◆ EXERCISE TASK A ◆
Reproduce the stretch from "This decision has" through "agreed with them." in the Skagit River water ruling passage word for word.

◆ PASSAGE SHOWN ◆

>> Start

This decision has huge ramifications. The Tribes have always said that they have the right to go after upstream water regulations within the watersheds if the State didn’t appropriately protect the salmon stream flows, and now the Supreme Court has agreed with them.
A Western Washington tribe Thursday won a legal victory that will ensure more water stays in the Skagit River to help salmon and steelhead. The decision could affect 6,000 landowners who were allocated water under rules that have now been struck down. That figure includes more than 600 residents with homes that have already been built. The Washington state Supreme Court ruled that the Department of Ecology overstepped its authority in allocating water from the Skagit River for new development.
This has to do with the Washington Instream Rule and whether the State has been doing the correct job in balancing water use for development and water use for fish. The virtually unregulated use of water for any and all comers is a throwback to the 1800s, and it is widely understood now that rivers can have too much water taken out of them, and the local aquifers which often recharge them.
This will be coming to a county near you here on the Peninsula soon, due to this decision. The good news is that the counties here and the Tribes have been working very cooperatively to work this out. There are still some locations to be worked out, but this should help clarify those discussions.

>> End

◆ EXERCISE TASK B ◆
In the rows, rewrite the stretch from the line containing "Task: Turn off the Markdown toggle" through the line containing "Action: click(x=526, y=299)", swapping "toggle" for "switch" and keeping everything else the same. Leave the pictures out.

◆ SUPPLIED RECORDS ◆

>> Start

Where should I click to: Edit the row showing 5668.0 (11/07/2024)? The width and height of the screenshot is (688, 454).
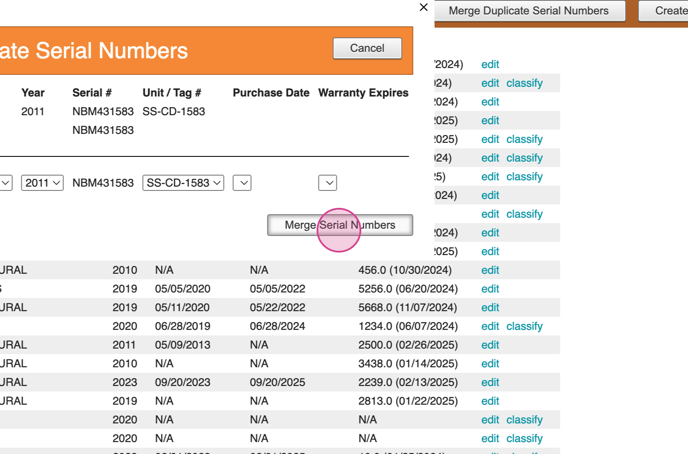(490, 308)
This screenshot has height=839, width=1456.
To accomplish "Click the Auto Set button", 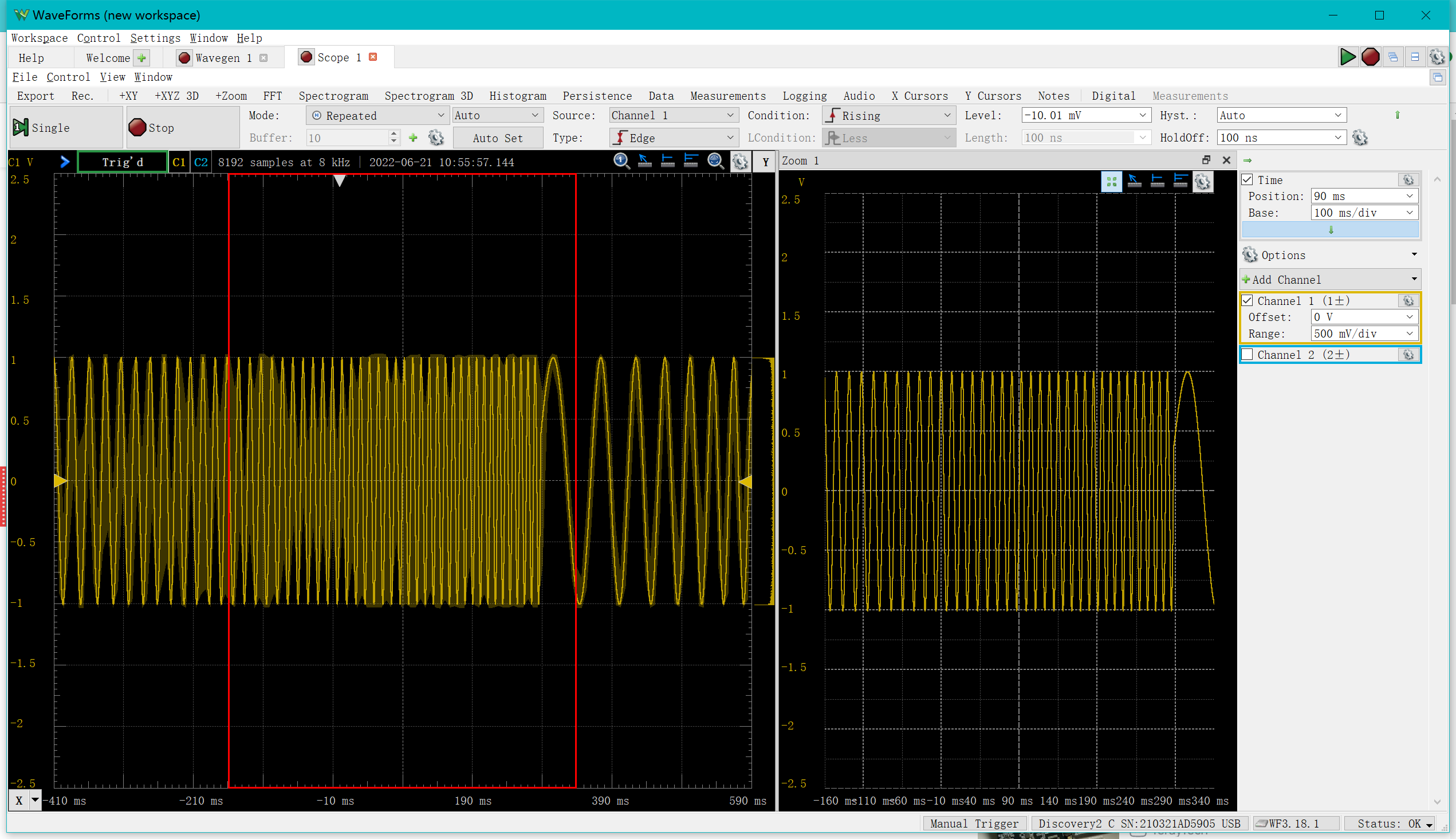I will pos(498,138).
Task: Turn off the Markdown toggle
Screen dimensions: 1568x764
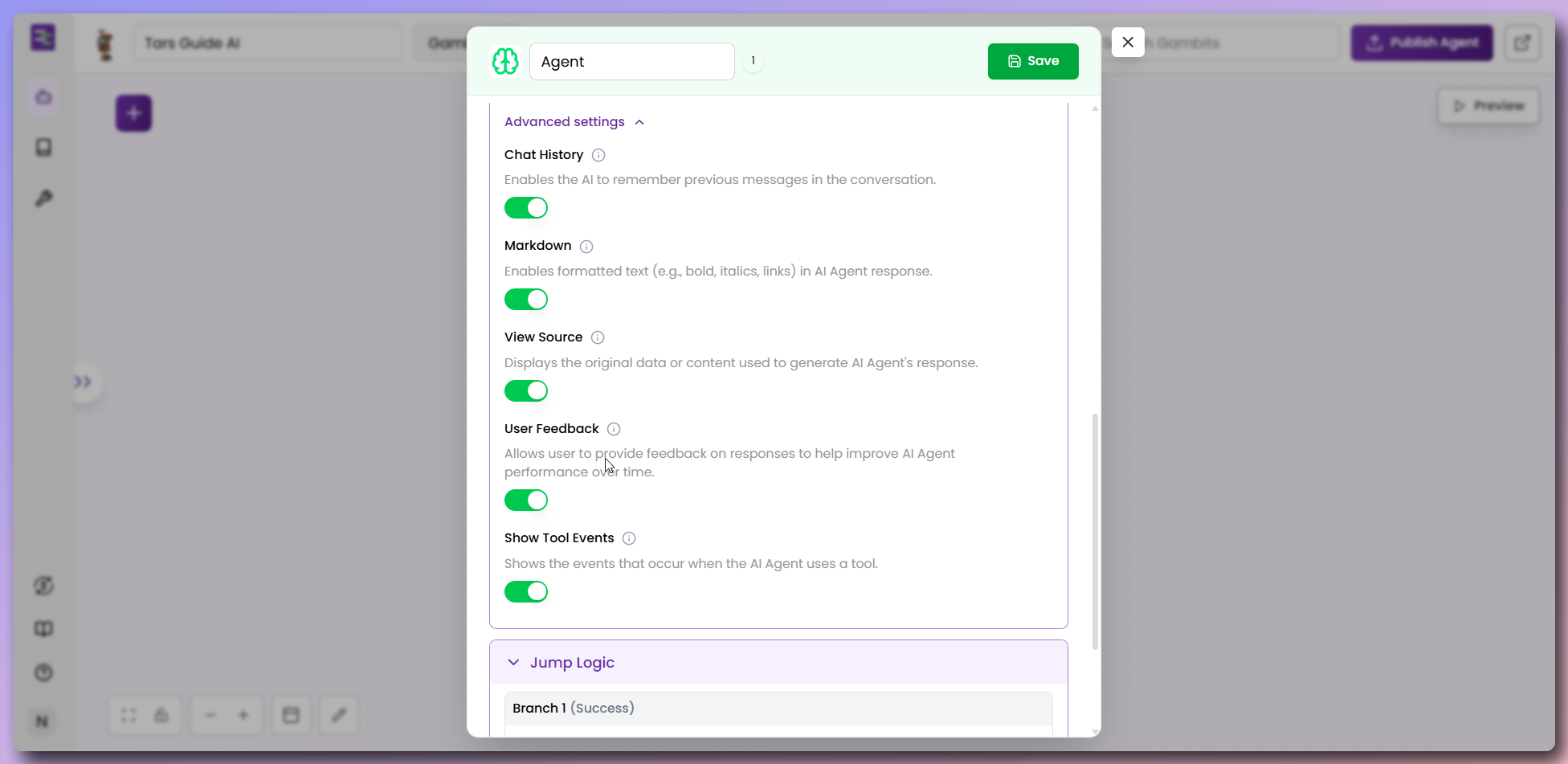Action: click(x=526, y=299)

>> End
>> Start

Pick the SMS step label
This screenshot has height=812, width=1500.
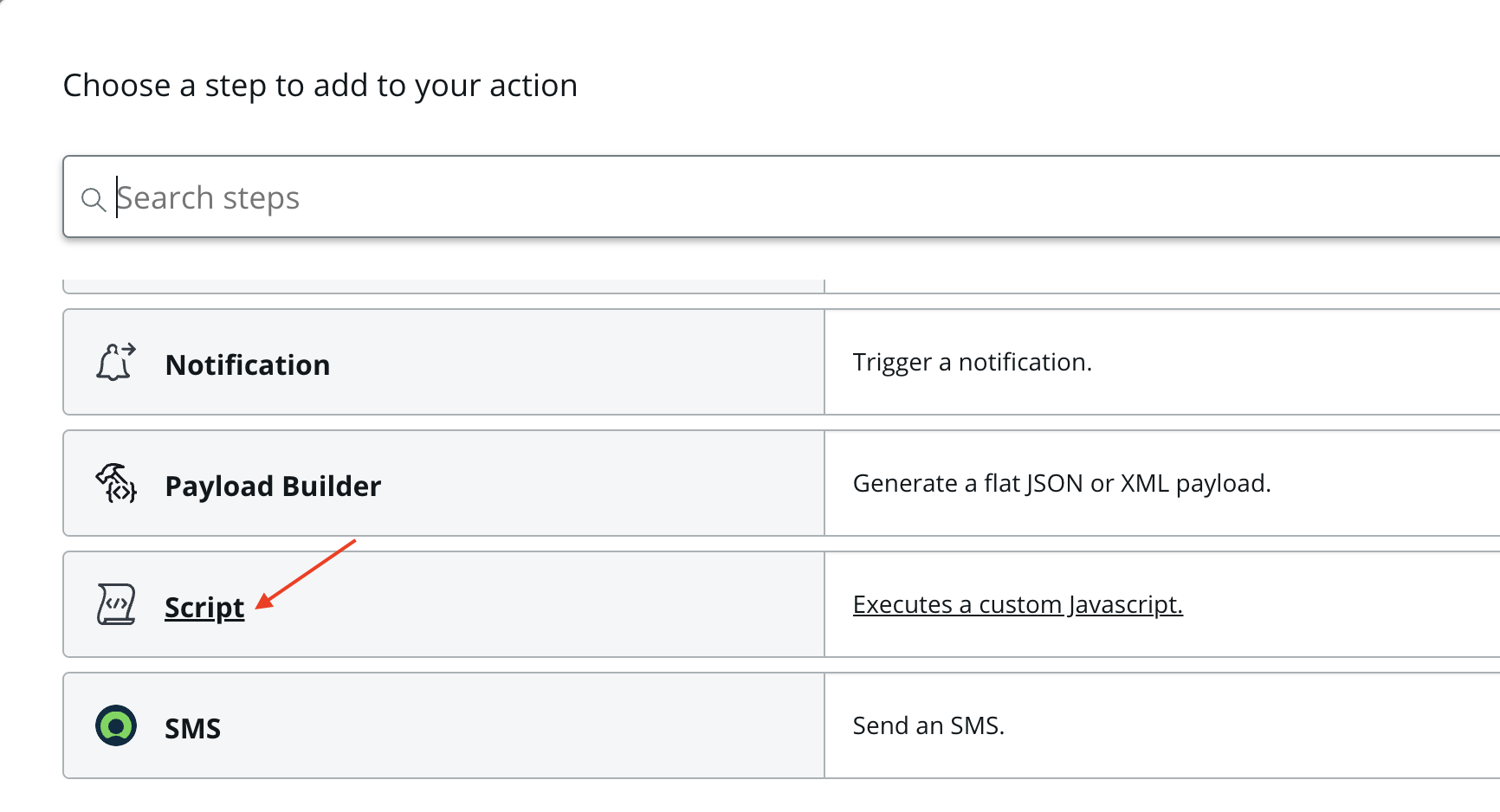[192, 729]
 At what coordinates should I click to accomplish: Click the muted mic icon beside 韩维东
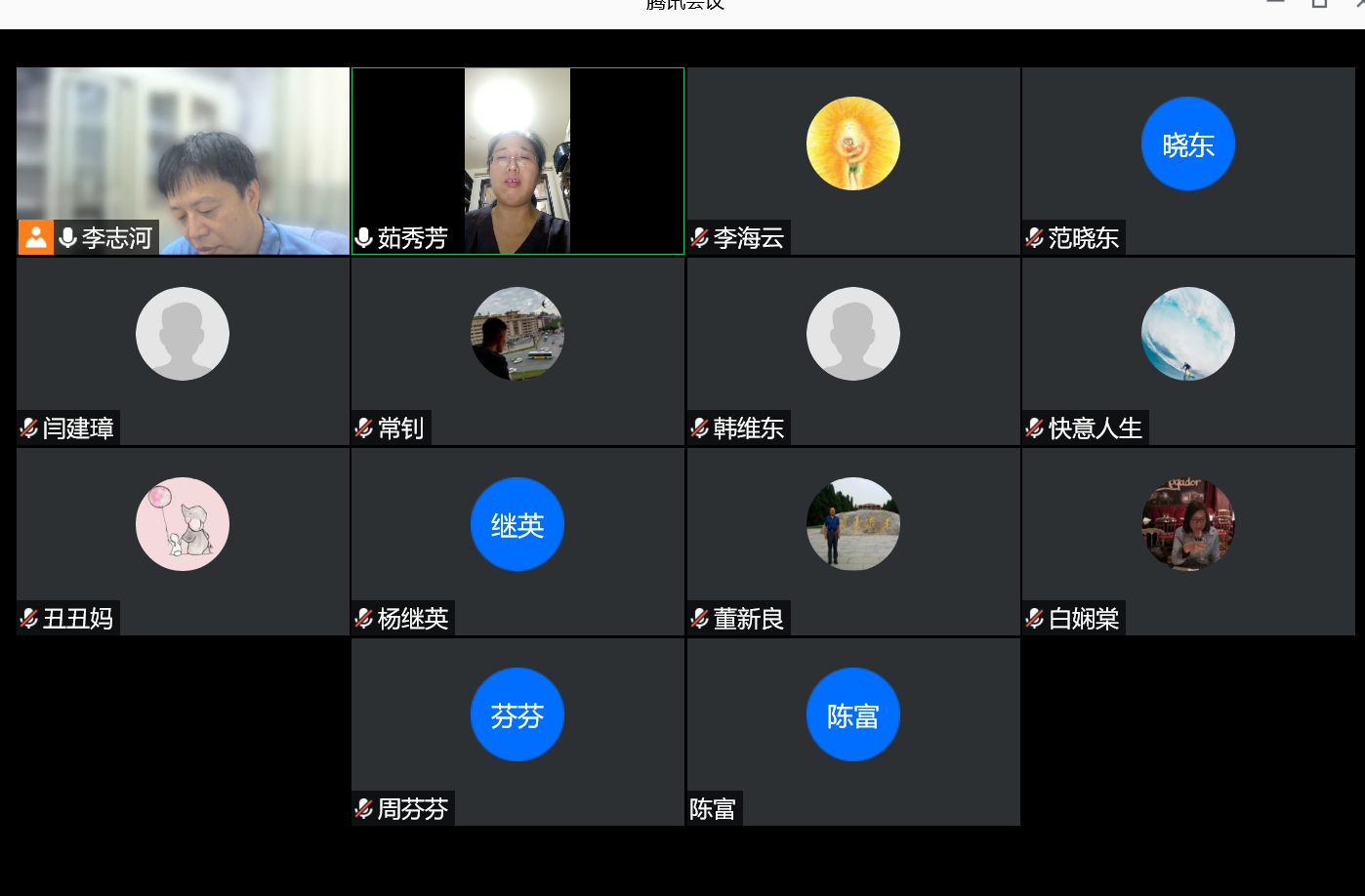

>> End

◆ COMPLETE OUTPUT A ◆
This decision has huge ramifications. The Tribes have always said that they have the right to go after upstream water regulations within the watersheds if the State didn’t appropriately protect the salmon stream flows, and now the Supreme Court has agreed with them.

◆ COMPLETE OUTPUT B ◆
Task: Turn off the Markdown switch
Screen dimensions: 1568x764
Action: click(x=526, y=299)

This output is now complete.